═════ PAGE TEXT ═════
I am trying to start 2 processes , one after the other but
nohup (script1.ksh ; script2.ksh ) & doesn't work.

man nohup indicates that It should work and I know how to bypass this
problem , I am just wondering why it doesn't work.

thanks
Michael

Chris F.A. Johnson

2005-04-23, 5:51 pm

On Sat, 23 Apr 2005 at 21:12 GMT, Michael A wrote:
> hi,
>
> I am trying to start 2 processes , one after the other but
> nohup (script1.ksh ; script2.ksh ) & doesn't work.
>
> man nohup indicates that It should work and I know how to bypass this
> problem , I am just wondering why it doesn't work.


'(' is not a command.

NAME
nohup - run a command immune to hangups, with output to a non-tty

SYNOPSIS
nohup COMMAND [ARG]...

--
Chris F.A. Johnson <http://cfaj.freeshell.org>
========================================
==========================
Shell Scripting Recipes: A Problem-Solution Approach, 2005, Apress
<http://www.torfree.net/~chris/books/ssr.html>
Michael A

2005-04-23, 5:51 pm

hi ,
according to man nohup : "
═════
WRITTEN INSTRUCTION A:
Copy everything from "On Sat, 23 Apr" down to "not a command." in the nohup thread, word for word.
WRITTEN INSTRUCTION B:
For each statement below, answer yes or no according to the nohup thread, and quote the words that decide it. (i) The reply states that "(" is not a command. (ii) The original poster says they do not know how to get around the problem. (iii) The synopsis shows nohup taking a command followed by optional arguments.
═════ SOURCE EXCERPT ═════
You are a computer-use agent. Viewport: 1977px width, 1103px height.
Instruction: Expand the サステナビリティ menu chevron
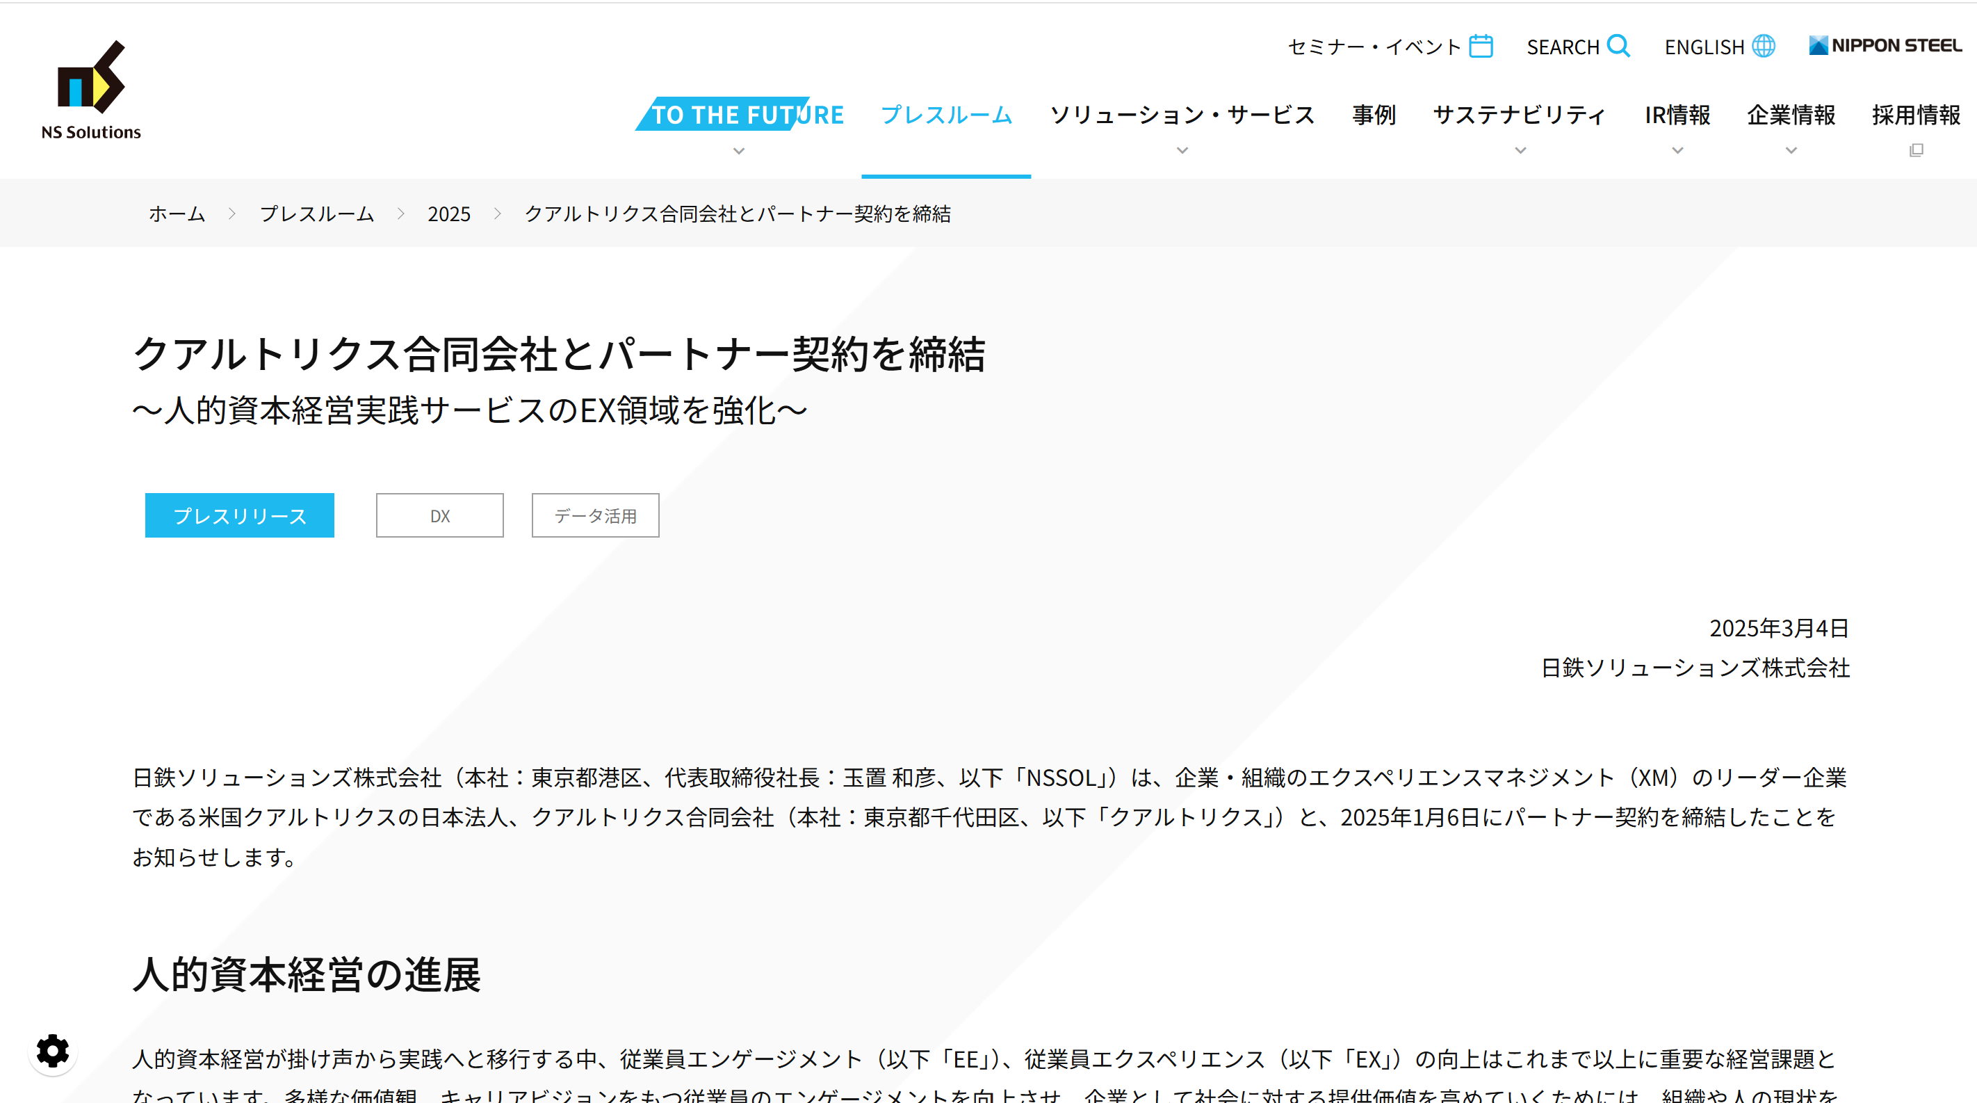1520,151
═════
FULL OUTPUT A:
On Sat, 23 Apr 2005 at 21:12 GMT, Michael A wrote:
> hi,
>
> I am trying to start 2 processes , one after the other but
> nohup (script1.ksh ; script2.ksh ) & doesn't work.
>
> man nohup indicates that It should work and I know how to bypass this
> problem , I am just wondering why it doesn't work.


'(' is not a command.

FULL OUTPUT B:
(i) Yes: "'(' is not a command."
(ii) No: "I know how to bypass this problem"
(iii) Yes: "nohup COMMAND [ARG]..."